Transgenic Cdx2 induces endogenous Cdx1 in intestinal metaplasia of Cdx2-transgenic mouse stomach.

Cdx1 and Cdx2, which are transcription factors regulating normal intestinal development, have been studied as potential key molecules in the pathogenesis of the precancerous intestinal metaplasia of the human stomach. However, the regulation of Cdx1 expression in the intestinal metaplasia is poorly understood. Cdx2-expressing gastric mucosa of Cdx2-transgenic mouse stomach was replaced by intestinal metaplastic mucosa. The aim of this study was to investigate the following: (a) Cdx1 expression in the intestinal metaplastic mucosa of the Cdx2-transgenic mouse stomach; and (b) the relationship between Cdx1 and Cdx2. A mouse model of intestinal metaplasia, the Cdx2-transgenic mouse, was used to investigate Cdx1 gene expression by RT-PCR. DNA methylation profile analysis was performed by bisulfite sequencing, and the interaction of Cdx2 with the Cdx1 promoter was examined by chromatin immunoprecipitation assay, electrophoretic mobility shift assay, and luciferase reporter assays. Cdx2 mRNA was expressed in the Cdx2-transgenic mouse stomach. However, endogenous Cdx2 mRNA was not expressed in the intestinal metaplasia of the Cdx2-transgenic mouse stomach. On the other hand, endogenous Cdx1 mRNA and protein were expressed in the intestinal metaplasia of the Cdx2-transgenic mouse stomach. The Cdx1 promoter was unmethylated in the intestinal metaplasia of the Cdx2-transgenic mouse stomach. Chromatin immunoprecipitation assay and electrophoretic mobility shift assay showed that Cdx2 was bound to the Cdx1 promoter region in the intestinal metaplasia and the normal intestine.

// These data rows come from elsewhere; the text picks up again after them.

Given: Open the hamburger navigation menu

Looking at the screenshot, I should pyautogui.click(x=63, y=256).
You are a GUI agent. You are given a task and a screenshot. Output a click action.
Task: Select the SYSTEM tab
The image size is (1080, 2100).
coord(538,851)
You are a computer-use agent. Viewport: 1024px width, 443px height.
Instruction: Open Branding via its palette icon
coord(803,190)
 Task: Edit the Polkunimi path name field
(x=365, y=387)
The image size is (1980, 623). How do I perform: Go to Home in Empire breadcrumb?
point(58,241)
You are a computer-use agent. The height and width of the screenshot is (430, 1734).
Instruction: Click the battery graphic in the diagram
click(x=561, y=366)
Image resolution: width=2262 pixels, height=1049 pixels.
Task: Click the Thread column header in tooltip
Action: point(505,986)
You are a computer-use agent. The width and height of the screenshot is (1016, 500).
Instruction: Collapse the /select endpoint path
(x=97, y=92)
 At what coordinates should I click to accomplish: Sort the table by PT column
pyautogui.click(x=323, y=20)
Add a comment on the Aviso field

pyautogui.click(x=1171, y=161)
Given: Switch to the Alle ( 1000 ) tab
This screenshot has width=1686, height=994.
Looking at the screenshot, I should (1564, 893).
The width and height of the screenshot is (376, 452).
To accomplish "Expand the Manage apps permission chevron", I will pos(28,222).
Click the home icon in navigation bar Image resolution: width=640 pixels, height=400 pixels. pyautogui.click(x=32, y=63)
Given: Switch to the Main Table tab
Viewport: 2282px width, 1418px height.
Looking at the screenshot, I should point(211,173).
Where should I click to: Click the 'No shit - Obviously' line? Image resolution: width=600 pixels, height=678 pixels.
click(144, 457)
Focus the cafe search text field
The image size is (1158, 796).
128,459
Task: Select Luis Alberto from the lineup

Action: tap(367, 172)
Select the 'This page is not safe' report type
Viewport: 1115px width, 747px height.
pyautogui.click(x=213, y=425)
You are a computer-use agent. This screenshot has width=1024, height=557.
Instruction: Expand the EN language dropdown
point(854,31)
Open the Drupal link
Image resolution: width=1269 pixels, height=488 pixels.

Cdx2 upregulated and siRNA-Cdx2 downregulated the transcriptional activity of the Cdx1 gene in the human gastric carcinoma cell lines AGS, MKN45, and MKN74. In conclusion, transgenic Cdx2 induced endogenous Cdx1 through the binding of Cdx2 to the unmethylated Cdx1 promoter region in the intestinal metaplasia of the Cdx2-transgenic mouse stomach.